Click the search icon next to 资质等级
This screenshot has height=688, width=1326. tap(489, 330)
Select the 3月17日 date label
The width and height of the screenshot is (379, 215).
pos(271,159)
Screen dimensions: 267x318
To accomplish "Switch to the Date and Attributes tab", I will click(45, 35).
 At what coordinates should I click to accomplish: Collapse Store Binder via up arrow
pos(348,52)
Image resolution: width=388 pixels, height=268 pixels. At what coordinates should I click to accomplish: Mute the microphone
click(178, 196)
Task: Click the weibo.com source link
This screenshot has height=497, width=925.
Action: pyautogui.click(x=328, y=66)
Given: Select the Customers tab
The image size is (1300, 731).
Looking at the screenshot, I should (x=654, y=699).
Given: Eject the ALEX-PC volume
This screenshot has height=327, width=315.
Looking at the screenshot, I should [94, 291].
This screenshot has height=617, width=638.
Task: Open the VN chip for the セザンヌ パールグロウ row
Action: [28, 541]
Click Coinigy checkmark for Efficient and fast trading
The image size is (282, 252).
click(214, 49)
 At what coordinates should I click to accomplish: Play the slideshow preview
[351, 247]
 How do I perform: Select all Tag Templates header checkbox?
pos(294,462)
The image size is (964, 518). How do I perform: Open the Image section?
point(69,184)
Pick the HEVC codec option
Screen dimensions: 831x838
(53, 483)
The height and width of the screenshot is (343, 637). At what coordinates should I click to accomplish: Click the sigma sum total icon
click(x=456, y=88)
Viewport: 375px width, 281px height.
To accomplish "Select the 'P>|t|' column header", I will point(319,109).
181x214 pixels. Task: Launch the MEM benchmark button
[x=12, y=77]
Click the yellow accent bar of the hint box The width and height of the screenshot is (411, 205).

****

## What to do
In the listing above, each line with the word "Given" is to be copied out.

## Result of the task
Given: Select the Customers tab
Given: Eject the ALEX-PC volume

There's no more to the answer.